However, with the exception of such immediate hits as “ER,” “The Cosby Show” and “Frasier,” says Burrows, it can be an “enormously long process” for people to find a good TV show: “You know, ‘Cheers’ took a year and a half to get going (in popularity), and the networks don’t have that patience anymore.

“For some reason, people have to tell other people (about TV shows). There isn’t the ad campaign that there is in movies. People have to tell people in the supermarket and you have to be sitting at home and accidentally catch a glimpse of a show if somebody hasn’t yet told you about it.”

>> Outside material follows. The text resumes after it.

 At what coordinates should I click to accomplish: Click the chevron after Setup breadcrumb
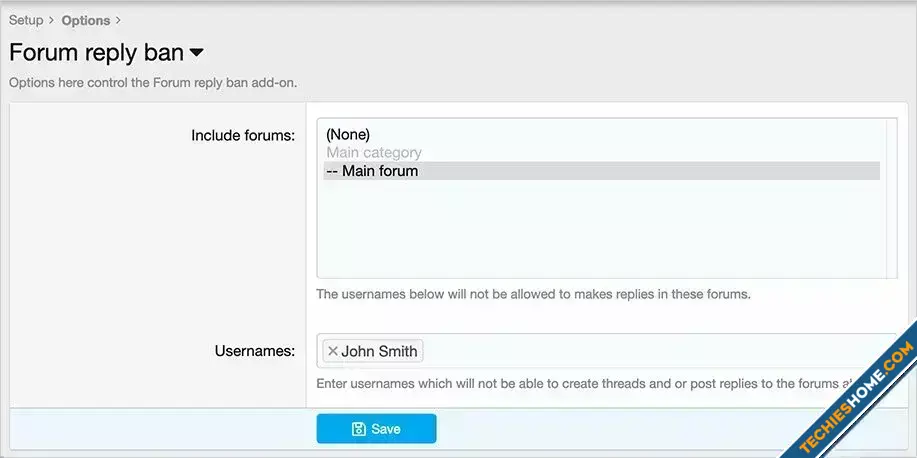50,20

Nonetheless, says Burrows, he prefers TV to films and the lengthy process they involve:

“I’m a television person. Throw it and duck.”

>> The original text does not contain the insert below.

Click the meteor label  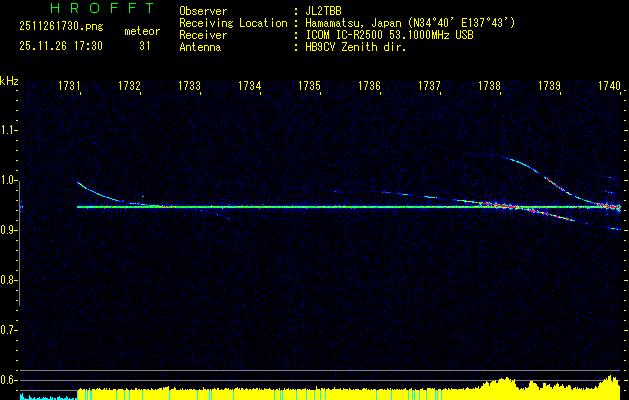[141, 31]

Back on stage rehearsing “NewsRadio,” Burrows rapidly and subtly shapes the elements that will make or break the episode. The cast includes Dave Foley of “Kids in the Hall” as the young news director and Phil Hartman of “Saturday Night Live” as a flamboyant anchor, but at this moment Burrows is focusing on blocking out the camera positions for each shot:

“Come this way a little bit, Tommy.”

“Johnny, he’s yours.”

In one surprising moment, the swarm of activity suddenly, accidentally, takes on the look of sheer poetry as the four cameras, side by side, simultaneously shift to the left in one quick move, like a backfield in motion. Too bad the audience will never see that, you think.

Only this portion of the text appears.